Comment vous êtes vous retrouvé à tourner cette adaptation du roman d’Emma Donoghue ?
J’ai fait Désobéissance avec le producteur Ed Guiney. Et alors qu’on finissait le film, Ed m’a dit avoir acquis les droits du livre d’Emma. « Et ça pourrait t’intéresser ». J’ai commencé à le parcourir et accroché rapidement : cette infirmière anglaise convoquée par des bigots irlandais dans une ville perdue ; l’époque - le milieu XIXème ; cette jeune fille qui réussit à vivre sans manger et l’infirmière qui doit percer ce mystère. Ma première réponse fut émotionnelle : les deux femmes au coeur du récit me touchaient beaucoup.
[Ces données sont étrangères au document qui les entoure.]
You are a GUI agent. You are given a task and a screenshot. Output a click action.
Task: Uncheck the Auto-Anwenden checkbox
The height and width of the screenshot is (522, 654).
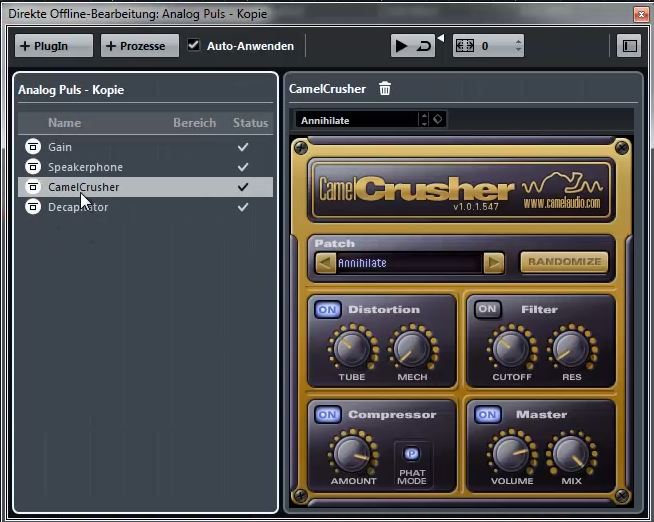click(194, 46)
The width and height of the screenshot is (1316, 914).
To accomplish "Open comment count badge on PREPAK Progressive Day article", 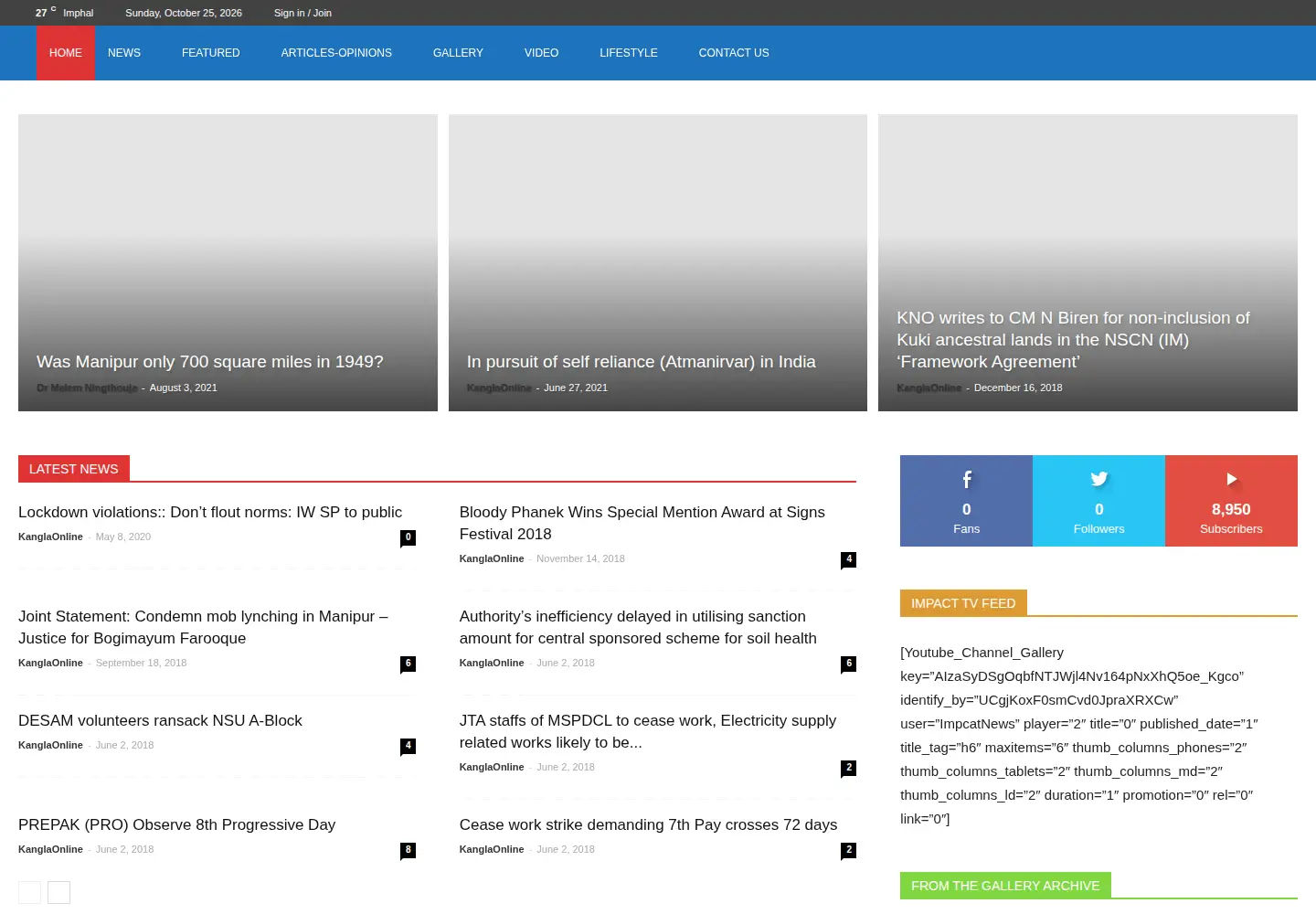I will point(408,850).
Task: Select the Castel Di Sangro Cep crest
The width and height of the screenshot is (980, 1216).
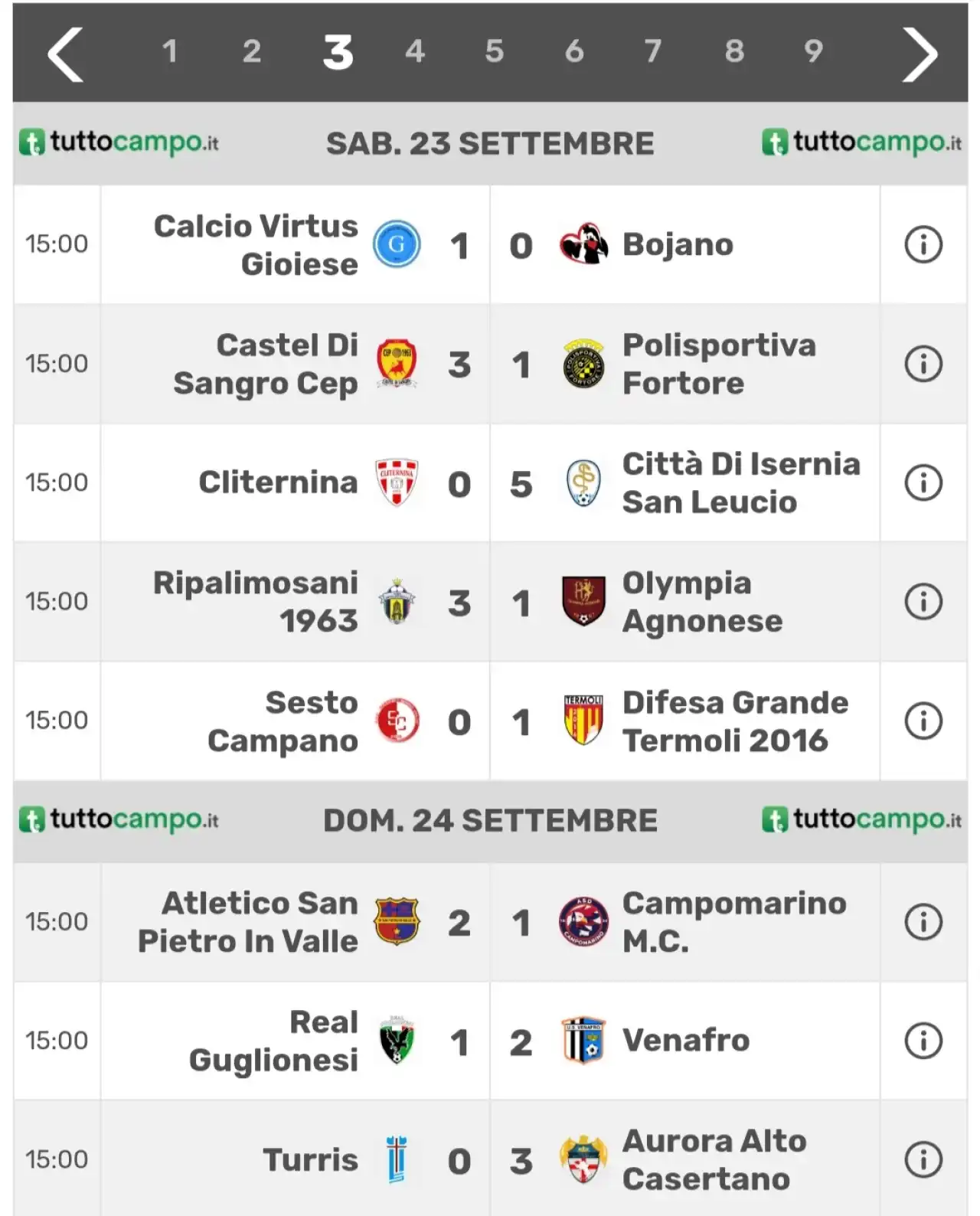Action: (397, 364)
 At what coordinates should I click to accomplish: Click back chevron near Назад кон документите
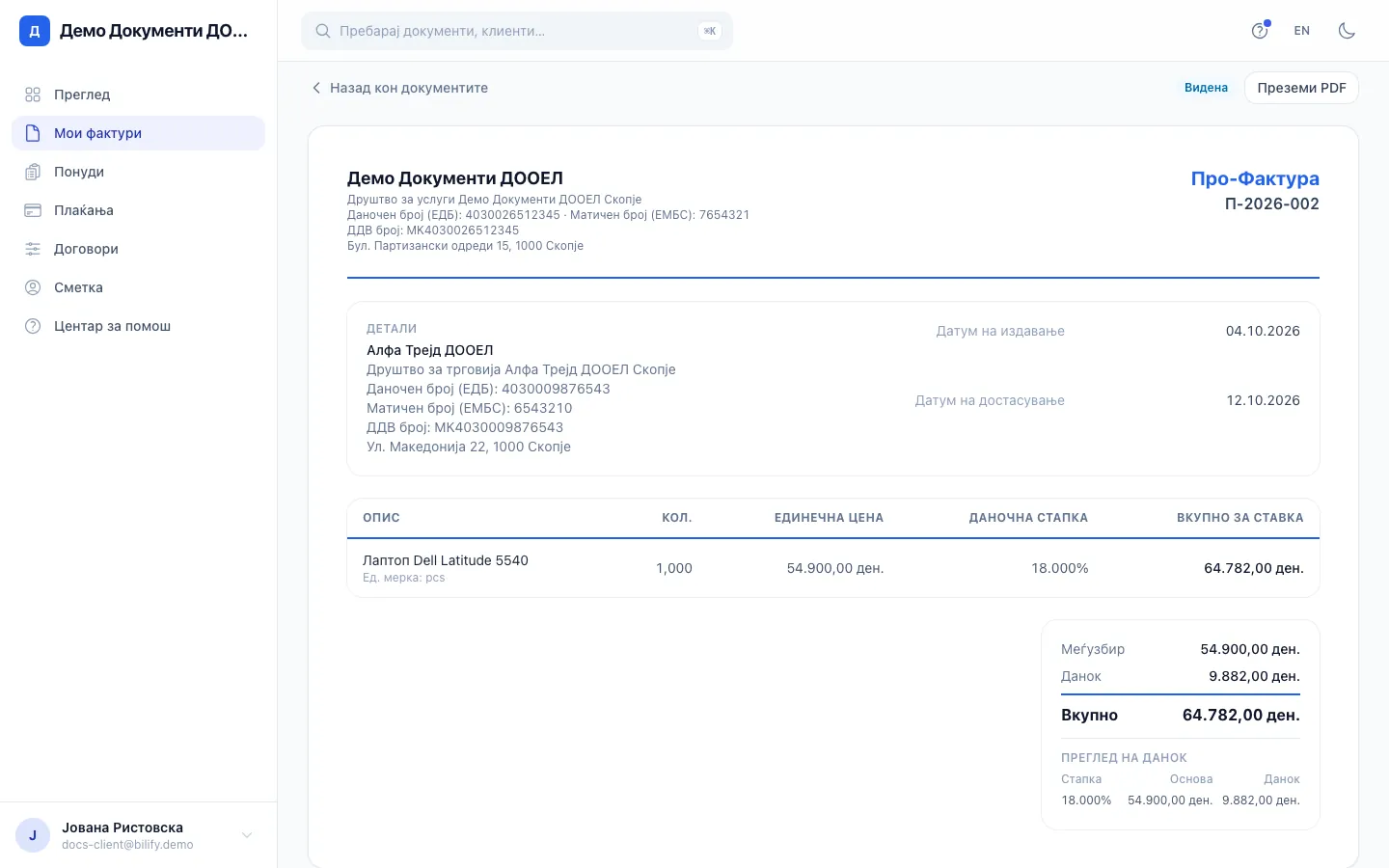tap(315, 88)
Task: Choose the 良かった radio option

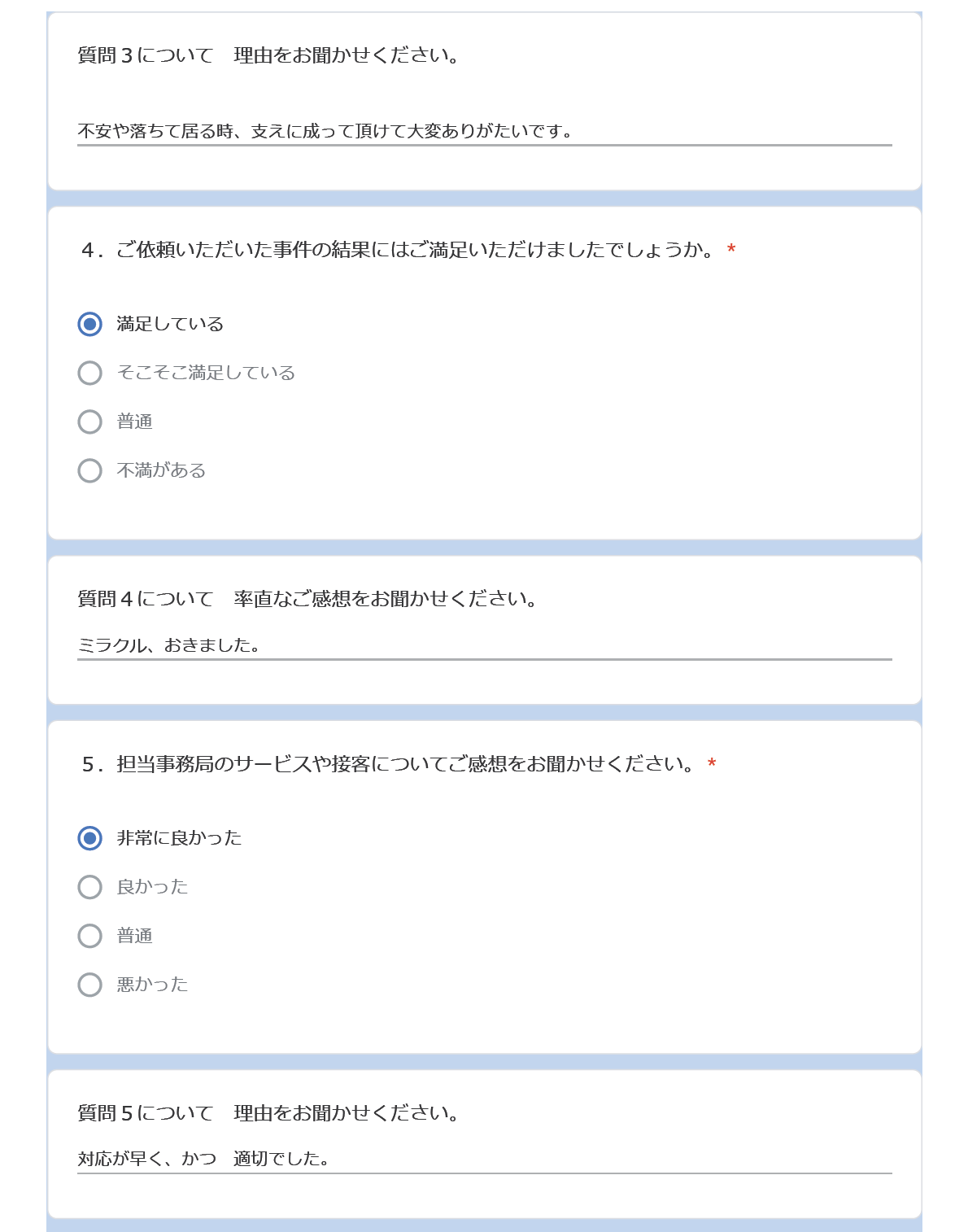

L’étrange sororité qui lie ces deux âmes me paraissait rare à l’écran. Et j’adorais l’idée du duel de personnages, mais surtout de philosophies. Parce qu’au fond, si j’ai eu envie de faire ce film, c’est pour le clash qu’il met en scène. Les rationalistes contre les fanatiques, l’opposition entre ces deux « vérités », la collision entre d’un côté la rigidité intellectuelle et spirituelle (de la part des fanatiques) et de l’autre l’approche plus élastique, plus humble de la science.
Cette opposition rejoint aussi les problématiques de l’époque…
L’héroïne est comme une enquêtrice qui arrive dans une communauté très fermée. Et cette communauté est sous la coupe d’une idéologie particulière : tout le monde obéit à Dieu. Et les femmes sont sous l’autorité des hommes. Ça vous rappelle quelque chose ? (Rires). Mais au-delà des échos avec les fake news d’aujourd’hui, le poids des religions ou certaines idéologies politiques, c’est le thème de la croyance qui m’intéressait.
Dans le film, chacun des hommes explique ce qui arrive à la fille par des biais différents, avec des narrations fictionnelles parfois opposées. Et le corps de cette petite fille qui est en train de dépérir devient le centre d’enjeux (politique, théorique, théologique…) très importants. Lib observe tout ça et tente de réveiller les consciences. Parce que derrière les interprétations, derrière les écrans de fumée et les dynamiques de pouvoir, il y a une chose réelle : la souffrance de cette gamine. Ça c’est réel.
C’est l’une des morales du film, l’autre c’est que la science peut être aussi vue comme une croyance…
La fiction et les récits sont partout dans nos vies. Et dans la science également. Mais la richesse et la beauté de la science c’est que sa vérité est un flux, toujours en mouvement, toujours élastique. Et qu’il faut constamment la reconquérir. L’extrême religiosité c’est exactement le contraire : quand les religieux ont trouvé la « vérité », ils ne bougent plus de leur position. Ils sont même prêts à tordre le réel pour que ça s’adapte à leur idéologie. Et je n’ai pas de problème avec ça… tant qu’on ne me l’impose pas.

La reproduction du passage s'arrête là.